*** Opening Data shown ***
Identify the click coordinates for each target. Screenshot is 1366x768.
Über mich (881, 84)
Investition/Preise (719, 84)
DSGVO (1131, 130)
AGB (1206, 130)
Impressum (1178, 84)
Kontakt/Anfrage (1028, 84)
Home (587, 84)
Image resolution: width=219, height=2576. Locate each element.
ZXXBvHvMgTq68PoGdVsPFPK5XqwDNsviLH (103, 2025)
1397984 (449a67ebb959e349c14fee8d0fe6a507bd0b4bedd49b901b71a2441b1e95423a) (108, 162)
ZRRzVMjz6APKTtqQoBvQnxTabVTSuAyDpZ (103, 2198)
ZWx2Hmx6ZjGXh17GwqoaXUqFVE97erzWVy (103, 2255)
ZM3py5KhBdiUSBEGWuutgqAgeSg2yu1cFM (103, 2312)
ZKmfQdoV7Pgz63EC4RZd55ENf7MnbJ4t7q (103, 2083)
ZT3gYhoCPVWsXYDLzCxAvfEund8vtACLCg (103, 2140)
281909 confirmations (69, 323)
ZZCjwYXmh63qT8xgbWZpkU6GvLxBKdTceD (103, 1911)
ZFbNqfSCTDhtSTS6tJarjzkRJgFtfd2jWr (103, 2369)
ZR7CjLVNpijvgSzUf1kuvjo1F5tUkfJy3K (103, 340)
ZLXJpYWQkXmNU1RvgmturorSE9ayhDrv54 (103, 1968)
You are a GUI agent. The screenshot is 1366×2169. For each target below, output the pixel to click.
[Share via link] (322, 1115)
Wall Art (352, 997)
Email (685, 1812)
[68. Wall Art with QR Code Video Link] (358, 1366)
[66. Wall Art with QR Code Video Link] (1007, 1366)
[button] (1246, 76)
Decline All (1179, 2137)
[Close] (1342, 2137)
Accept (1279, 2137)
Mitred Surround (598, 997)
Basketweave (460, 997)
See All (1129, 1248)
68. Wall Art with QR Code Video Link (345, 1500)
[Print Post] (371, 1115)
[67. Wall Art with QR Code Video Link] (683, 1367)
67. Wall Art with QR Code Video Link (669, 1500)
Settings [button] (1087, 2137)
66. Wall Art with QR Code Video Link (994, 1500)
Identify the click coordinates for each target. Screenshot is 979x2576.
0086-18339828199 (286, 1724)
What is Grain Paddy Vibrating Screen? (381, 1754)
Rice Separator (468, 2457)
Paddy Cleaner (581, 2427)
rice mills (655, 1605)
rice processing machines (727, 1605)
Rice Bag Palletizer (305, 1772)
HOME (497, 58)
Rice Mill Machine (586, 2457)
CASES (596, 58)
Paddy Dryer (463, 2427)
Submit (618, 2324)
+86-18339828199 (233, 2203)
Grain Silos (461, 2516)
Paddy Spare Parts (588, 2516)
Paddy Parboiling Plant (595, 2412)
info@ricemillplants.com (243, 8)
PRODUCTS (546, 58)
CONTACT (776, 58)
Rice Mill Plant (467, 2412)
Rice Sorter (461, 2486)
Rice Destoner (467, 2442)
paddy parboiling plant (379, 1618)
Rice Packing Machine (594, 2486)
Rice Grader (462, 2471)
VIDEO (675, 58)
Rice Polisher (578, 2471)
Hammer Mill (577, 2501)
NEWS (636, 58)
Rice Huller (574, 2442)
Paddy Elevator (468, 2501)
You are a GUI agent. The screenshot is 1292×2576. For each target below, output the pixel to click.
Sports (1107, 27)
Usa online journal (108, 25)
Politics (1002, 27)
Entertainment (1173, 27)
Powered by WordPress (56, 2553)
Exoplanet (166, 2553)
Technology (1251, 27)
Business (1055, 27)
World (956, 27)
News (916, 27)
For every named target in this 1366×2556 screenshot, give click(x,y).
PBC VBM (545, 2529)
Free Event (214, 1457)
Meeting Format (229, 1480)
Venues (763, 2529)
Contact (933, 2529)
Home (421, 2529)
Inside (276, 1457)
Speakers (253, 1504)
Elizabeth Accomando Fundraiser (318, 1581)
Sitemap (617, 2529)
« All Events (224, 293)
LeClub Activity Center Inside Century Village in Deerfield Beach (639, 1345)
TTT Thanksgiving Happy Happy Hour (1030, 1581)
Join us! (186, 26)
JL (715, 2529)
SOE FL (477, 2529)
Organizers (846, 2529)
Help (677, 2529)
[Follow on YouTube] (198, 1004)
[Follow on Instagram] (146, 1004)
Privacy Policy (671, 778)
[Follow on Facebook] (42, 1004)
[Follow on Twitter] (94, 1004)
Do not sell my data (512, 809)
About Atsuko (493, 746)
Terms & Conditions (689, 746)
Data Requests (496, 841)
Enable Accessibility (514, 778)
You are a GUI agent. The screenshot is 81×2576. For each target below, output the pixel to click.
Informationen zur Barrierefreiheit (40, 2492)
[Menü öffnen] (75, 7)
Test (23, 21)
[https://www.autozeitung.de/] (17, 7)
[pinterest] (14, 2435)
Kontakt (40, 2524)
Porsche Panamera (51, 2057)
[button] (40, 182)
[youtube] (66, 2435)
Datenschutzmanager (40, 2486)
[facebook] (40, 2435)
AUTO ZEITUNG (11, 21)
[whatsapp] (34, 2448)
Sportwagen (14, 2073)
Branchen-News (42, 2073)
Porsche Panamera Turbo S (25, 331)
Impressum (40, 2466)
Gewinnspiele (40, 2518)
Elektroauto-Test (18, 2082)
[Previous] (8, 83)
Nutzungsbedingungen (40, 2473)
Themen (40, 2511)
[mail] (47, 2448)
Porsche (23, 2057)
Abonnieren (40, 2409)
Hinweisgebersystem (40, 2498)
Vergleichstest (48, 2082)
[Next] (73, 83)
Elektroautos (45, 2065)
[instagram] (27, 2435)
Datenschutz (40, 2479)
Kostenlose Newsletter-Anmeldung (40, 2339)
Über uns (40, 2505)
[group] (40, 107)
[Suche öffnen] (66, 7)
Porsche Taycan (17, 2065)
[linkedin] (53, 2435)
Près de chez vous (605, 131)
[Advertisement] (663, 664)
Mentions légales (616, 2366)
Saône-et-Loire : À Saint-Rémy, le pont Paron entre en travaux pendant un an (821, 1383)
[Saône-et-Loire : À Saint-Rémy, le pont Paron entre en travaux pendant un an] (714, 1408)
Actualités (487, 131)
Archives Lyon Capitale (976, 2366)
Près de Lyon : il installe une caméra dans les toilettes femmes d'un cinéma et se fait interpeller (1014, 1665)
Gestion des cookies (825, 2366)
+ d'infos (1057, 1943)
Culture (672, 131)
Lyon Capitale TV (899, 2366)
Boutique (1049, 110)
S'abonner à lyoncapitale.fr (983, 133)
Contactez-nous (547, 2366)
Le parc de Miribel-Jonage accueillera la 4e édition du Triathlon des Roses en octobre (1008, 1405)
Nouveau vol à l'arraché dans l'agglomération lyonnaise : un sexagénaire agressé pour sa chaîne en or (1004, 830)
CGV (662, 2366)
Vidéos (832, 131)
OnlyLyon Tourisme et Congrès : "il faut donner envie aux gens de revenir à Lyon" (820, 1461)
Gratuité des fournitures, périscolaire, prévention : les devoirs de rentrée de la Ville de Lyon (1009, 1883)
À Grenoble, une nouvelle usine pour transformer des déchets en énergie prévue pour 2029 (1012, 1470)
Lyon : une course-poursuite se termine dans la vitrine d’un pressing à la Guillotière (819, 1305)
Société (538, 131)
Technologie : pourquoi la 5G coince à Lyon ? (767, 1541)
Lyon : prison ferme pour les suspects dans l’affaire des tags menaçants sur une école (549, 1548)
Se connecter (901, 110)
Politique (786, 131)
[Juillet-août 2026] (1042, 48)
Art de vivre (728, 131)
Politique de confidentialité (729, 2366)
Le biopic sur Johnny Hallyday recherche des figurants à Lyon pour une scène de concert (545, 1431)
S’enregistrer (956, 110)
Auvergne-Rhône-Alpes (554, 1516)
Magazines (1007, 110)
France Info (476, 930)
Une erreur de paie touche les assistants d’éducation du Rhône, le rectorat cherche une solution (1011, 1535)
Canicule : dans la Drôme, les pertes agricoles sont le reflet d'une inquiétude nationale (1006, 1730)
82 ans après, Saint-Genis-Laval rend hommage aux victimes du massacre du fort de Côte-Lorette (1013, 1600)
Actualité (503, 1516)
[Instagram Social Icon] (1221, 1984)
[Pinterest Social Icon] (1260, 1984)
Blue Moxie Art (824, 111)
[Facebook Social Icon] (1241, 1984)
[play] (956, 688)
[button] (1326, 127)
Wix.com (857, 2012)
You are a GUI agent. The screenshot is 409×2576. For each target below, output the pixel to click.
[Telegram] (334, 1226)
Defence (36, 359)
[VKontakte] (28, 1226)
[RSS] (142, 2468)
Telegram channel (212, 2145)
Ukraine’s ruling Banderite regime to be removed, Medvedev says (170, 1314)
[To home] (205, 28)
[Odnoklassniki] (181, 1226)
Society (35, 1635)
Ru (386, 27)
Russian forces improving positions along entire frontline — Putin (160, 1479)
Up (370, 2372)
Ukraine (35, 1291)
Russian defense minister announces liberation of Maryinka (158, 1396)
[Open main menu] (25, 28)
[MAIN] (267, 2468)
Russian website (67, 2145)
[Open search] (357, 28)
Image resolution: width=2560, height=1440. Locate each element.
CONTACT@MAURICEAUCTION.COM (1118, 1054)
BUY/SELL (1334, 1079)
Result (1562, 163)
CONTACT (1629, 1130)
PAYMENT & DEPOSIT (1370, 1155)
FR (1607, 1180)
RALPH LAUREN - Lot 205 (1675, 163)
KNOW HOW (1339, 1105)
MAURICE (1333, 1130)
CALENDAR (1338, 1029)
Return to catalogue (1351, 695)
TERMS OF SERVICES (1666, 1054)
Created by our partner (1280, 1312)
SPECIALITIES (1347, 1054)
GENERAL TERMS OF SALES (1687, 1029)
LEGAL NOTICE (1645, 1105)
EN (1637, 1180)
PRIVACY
*** Closing Data shown ***
Gather from the entries above all lines that include the string "Image".

> _Result for this task_:
Image resolution: width=219, height=2576. Locate each element.
Image resolution: width=2560, height=1440. Locate each element.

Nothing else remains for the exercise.